■ WHAT IS NEEDED ■
Lines with the word "agent" in them must be copied from the records below.

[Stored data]
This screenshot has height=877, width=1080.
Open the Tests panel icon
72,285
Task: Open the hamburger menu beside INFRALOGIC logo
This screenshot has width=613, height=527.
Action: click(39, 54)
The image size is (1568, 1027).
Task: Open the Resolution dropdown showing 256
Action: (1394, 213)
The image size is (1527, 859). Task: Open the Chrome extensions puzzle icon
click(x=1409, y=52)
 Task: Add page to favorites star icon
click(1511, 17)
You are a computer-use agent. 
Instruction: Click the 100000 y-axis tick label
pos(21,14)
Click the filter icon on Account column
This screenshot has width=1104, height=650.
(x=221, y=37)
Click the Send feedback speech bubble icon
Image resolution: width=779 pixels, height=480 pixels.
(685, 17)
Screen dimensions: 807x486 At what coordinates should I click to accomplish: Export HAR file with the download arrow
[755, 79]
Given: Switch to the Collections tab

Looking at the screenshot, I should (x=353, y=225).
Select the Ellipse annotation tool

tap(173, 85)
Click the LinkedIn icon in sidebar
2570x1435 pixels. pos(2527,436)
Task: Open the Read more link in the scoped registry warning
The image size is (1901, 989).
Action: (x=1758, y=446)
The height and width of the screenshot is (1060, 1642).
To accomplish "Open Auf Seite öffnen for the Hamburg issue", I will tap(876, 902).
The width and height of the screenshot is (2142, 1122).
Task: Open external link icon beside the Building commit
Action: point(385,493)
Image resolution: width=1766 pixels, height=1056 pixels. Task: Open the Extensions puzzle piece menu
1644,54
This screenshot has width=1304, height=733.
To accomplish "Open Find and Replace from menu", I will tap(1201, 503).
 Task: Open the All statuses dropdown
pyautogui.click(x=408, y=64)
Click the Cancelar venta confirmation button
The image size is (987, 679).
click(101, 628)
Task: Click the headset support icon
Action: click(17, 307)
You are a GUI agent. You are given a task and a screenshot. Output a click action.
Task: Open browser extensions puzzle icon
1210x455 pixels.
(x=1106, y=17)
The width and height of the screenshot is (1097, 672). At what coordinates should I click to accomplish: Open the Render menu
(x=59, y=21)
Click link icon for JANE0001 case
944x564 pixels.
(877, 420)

■ TASK SOLUTION ■
You are a computer-use agent. 
You are a GUI agent. You are given a task and a screenshot. Output a click action.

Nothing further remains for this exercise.